EjSBS - The European Journal of Social & Behavioural Sciences

The European Journal of Social & Behavioural Sciences

Online ISSN: 2301-2218
European Publisher

Cognitive Behavioral Therapy Treatment for A Woman with Bowel and Bladder Obsession

Abstract

Changes in autonomic function which results from anxiety can lead to an urge to defecate or urinate. In some patients, an exaggeration in visceral sensations can be accompanied by obsession and catastrophic fears that the patient may imminently lose control of their bladder or bowel functioning. The condition, known as bowel/bladder control anxiety (henceforth BBCA) disorder can hurt the social quality of life. In this paper, a case of a woman with bowel/bladder control anxiety disorder is presented. The patient was treated using cognitive behavioral therapy (henceforth CBT) to manage her anxiety about the imminent loss of control of her bowel, which had pushed her to avoid traveling outside of her house. Treatment consisted of six sessions of CBT. At the end of the therapy, the patient reported increased confidence to go outside her home, suggesting that CBT could be useful in the management of bowel/bladder control anxiety disorders.

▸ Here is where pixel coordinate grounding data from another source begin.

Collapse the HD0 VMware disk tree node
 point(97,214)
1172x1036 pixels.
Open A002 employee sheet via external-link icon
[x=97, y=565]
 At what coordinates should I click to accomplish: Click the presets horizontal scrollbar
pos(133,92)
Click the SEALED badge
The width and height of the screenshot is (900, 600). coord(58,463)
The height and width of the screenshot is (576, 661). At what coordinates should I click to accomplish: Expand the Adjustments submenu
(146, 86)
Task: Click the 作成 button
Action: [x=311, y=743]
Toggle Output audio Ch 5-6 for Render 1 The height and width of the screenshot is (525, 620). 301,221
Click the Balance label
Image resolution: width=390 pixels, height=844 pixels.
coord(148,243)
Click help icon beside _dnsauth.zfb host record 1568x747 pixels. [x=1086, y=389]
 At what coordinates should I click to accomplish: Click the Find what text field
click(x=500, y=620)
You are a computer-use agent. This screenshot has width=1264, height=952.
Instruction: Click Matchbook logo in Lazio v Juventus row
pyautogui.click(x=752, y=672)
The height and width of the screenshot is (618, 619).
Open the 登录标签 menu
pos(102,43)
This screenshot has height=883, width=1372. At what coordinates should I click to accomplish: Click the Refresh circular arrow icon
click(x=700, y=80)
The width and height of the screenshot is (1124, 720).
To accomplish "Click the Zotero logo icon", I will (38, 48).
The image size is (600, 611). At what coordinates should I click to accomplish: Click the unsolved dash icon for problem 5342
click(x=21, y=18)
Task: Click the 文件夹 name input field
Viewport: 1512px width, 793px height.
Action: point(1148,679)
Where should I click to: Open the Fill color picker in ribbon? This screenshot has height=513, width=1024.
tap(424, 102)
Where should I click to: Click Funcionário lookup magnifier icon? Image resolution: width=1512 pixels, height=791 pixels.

Keywords: Cognitive-Behavioral TherapyAnxietyBowel/Bladder Control Anxiety

Objective

In some patients, an exaggeration in visceral sensations can be accompanied with obsession and catastrophic fears that the patient may imminently loss control of their bladder or bowel functioning, a condition known as bowel-and-bladder control anxiety (Pajak & Kamboj, 2014; Biedel & Bulik, 1990; Cosci, 2013; Kamboj, Langoff, Pajak, Zhu, Chevalier, & Watson, 2013). Patients with the disease tend to obsessively check for internal sensation and tend to have compulsive voiding behavior, as well as, an overwhelming fear that they can lose control of their bladder and bowel functioning (Pajak & Kamboj, 2014). Cognitive behavioral therapy has been reported as an effective intervention for a variety of psychiatric conditions (Kazantzis, Brownfield, Mosely, Usatoff, & Flighty, 2017; Abramowitz, 1996; Olatunji, Davis, Powers, & Smits, 2013; Greist et al., 2002; Rosa-Alcazar, Sanchez-Meca, Gomez-Conesa, & Main-Martinez, 2008). However, little has been done on the use of CBT to treat BBCA. This paper reports a case of a woman who was suffering from bowel/bladder control anxiety which was treated successfully with CBT.

Case Presentation

The client, a 29-year-old bank manager from Southern Europe suffering from compulsive BBCA, sought help from a psychological counseling center to lessen the time she spends in her house. She reported that one day while she was traveling with her friends, she experienced the urgent need to go to the toilet on the bus. She explained that she was frantic that she would ‘’defecate on herself’’. After the trip, this idea continued to disturb her mentally. She preferred to stay near the toilet just in case she feels the needed to defecate. The problem had affected her daily life, forcing her to remain indoors for over a month. She visited a hospital to check her bowel; the tests did not confirm any pathology. The client was diagnosed with BBCA, and CBT recommended as the treatment intervention.

Methods

CBT techniques were used in this case to correct and replace the client’s distorted thinking and dysfunctional beliefs with alternative healthier ones.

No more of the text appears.